Besides "huge opportunities" in the financial sector, Joseph Foudy, clinical associate professor of economics at New York University, also expects the healthcare, automobile and electronics sectors to thrive under the next five-year plan.
"The auto sector is in slowdown in China, but I expect it to kick back and return in the next couple of years to be very vibrant," he told Xinhua.
Companies targeting middle-class Chinese families will also occupy the mass market of consumer goods, Foudy said.
With the proposed guidelines and targets, China will continue to encourage mass entrepreneurship through major scientific and technological projects, and by building a number of national laboratories, in the hope that it will lead to new technology.
In addition, China will steer traditional manufacturing along an environmentally friendly path, establish a low-carbon production system and encourage businesses to upgrade technology, the document said.

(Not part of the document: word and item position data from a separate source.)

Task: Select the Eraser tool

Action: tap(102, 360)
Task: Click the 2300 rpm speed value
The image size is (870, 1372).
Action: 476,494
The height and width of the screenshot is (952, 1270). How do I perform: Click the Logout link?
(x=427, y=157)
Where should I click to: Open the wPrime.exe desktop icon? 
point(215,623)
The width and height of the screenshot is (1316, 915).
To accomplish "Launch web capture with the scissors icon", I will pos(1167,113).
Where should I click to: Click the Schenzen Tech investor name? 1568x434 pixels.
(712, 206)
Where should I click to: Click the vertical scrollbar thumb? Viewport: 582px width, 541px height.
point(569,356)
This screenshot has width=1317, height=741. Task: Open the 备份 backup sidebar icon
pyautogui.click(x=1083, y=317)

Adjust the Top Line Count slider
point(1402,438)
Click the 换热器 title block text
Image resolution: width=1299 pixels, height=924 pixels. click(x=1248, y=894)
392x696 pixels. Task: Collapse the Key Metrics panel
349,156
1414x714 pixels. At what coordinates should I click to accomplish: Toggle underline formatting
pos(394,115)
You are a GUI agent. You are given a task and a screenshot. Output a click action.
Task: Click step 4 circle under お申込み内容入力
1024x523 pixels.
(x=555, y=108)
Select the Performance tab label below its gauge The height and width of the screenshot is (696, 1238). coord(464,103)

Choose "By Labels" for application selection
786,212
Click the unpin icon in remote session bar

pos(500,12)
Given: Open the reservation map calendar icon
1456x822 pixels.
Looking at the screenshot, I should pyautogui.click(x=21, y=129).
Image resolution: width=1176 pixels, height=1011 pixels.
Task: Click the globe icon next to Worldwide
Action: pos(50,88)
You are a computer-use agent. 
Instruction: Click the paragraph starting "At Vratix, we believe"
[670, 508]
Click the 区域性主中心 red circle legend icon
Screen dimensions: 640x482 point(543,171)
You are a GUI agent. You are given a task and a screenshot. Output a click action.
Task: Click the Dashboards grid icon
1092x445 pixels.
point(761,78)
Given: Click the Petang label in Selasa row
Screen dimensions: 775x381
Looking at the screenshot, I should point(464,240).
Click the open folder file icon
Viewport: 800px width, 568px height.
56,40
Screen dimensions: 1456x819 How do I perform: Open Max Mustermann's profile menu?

"In China's case, the growth success over the last 30 or 40 years has been a combination of real innovation and technology," Foudy said. "In the long run, almost all of the growth really has to come from smarter processes in companies and better technology."
Ribeiro pointed out the importance of transitioning from "assembled in China" to "designed in China," which is "closely related to the economic transition itself, boosting the service sector, the production of high-end commodities, research and development" and "leading to higher productivity in China."
Though "previous imbalances such as housing, debt and financial markets" still exist, Ribeiro said that "the Chinese government understands most of the challenges it faces and has significant political room to work out the economic reform."
"It will be a bumpy ride, as every comprehensive reform is, but it is completely feasible," he said.
"The process of rebalancing could actually be painful," Foudy said. But with new opportunities, "it is a short-term pain to make the country healthier and more vibrant in the future."